Ein isoliertes Leucin Supplement wird hingegen schnell absorbiert und gelangt schnell in den Blutkreislauf, wodurch es zu einem starken Anstieg der Plasma Leucinspiegel und einer dramatischen Erhöhung der intrazellularen Leucin Konzentrationen kommt, wodurch die weiter oben beschriebenen anabolen Pfadwege aktiviert werden.

 

Fazit

Nach der Lektüre dieses Artikels sollte es jedem klar geworden sein, dass Leucin die Proteinsynthese über eine Erhöhung der Aktivität von mTOR und die Phosphorylierung von eIF4G steigert.
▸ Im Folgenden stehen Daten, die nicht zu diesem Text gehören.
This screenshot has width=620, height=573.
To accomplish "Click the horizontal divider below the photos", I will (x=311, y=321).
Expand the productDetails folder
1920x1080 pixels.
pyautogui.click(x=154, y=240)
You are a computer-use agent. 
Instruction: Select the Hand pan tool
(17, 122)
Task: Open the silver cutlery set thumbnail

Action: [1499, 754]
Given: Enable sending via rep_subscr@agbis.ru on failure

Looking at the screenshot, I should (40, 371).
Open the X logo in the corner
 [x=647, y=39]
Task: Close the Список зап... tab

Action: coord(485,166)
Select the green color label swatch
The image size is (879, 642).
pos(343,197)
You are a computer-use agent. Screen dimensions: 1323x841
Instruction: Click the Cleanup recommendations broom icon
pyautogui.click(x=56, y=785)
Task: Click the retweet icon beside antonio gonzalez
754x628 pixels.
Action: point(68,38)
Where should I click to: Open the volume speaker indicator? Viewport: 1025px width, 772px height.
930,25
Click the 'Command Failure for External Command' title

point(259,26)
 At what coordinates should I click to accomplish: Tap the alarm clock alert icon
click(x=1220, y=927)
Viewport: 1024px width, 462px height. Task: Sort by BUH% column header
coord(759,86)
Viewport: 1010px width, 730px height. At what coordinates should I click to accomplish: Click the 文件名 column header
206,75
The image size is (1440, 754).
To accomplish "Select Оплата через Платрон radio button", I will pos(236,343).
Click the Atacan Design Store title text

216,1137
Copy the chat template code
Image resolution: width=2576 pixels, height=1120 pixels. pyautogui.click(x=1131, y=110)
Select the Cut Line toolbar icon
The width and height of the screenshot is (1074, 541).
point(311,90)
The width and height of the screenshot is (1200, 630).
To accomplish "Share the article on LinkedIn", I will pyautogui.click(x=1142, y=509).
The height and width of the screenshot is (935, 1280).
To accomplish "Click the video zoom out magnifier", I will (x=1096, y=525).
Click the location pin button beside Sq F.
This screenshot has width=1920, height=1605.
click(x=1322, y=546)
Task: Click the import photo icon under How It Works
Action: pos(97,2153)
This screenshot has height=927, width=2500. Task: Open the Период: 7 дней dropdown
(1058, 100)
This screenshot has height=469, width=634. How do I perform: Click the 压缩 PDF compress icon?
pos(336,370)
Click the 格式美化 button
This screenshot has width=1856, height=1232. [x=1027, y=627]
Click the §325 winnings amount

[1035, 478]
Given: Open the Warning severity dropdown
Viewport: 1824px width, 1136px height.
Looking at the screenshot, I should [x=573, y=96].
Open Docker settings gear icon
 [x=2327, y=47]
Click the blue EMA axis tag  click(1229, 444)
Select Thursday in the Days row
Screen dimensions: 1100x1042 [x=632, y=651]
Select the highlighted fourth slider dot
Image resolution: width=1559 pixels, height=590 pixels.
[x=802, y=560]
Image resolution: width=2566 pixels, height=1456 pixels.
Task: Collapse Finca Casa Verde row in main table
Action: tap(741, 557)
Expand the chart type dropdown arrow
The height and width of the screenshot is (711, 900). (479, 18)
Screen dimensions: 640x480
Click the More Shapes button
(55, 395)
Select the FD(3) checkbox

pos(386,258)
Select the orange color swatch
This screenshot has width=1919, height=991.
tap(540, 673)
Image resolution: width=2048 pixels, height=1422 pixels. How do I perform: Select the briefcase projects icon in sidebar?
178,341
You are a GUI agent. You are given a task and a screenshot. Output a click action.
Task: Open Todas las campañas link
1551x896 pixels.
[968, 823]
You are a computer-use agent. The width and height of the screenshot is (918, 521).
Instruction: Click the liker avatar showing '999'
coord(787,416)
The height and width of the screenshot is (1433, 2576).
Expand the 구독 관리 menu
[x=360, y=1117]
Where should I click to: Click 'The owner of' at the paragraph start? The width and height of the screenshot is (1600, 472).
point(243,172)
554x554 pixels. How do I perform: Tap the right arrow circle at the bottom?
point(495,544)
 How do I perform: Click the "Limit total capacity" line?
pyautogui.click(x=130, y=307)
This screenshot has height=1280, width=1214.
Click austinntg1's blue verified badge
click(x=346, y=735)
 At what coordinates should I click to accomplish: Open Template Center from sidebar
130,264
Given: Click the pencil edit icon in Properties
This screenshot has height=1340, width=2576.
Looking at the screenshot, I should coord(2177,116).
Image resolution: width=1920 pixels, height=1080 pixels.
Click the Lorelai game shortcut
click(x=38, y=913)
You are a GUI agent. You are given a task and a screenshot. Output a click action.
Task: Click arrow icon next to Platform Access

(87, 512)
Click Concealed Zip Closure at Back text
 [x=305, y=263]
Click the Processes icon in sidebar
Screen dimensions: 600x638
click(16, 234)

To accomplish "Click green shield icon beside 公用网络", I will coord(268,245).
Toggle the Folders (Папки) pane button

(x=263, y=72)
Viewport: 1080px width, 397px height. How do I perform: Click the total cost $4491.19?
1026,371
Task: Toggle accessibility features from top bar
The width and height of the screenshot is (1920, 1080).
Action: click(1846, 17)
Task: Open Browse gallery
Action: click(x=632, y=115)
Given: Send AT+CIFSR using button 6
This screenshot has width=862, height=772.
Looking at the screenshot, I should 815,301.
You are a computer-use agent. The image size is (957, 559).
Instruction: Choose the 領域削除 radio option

Leucin besitzt auf die Proteinsynthese eine weitaus stärkere anregende Wirkung als jede andere Aminosäure und es konnte gezeigt werden, dass die Proteinsynthese auf eine relativ geringe Menge an Leucin ähnlich stark wie in Reaktion auf eine vollwertige Proteinmahlzeit reagiert.

Es konnte weiterhin gezeigt werden, dass die Zugabe von Leucin zu einer proteinreichen Mahlzeit die Rate der Skelettmuskelproteinsynthese weiter steigert.

Es sind jedoch noch weitere Untersuchungen nötig, um zu zeigen, ob Sportler bezüglich einer zusätzlichen Erhöhung der Muskelmasse langfristig von einer Supplementation mit Leucin zusätzlich zu einer proteinreichen Mahlzeit profitieren können.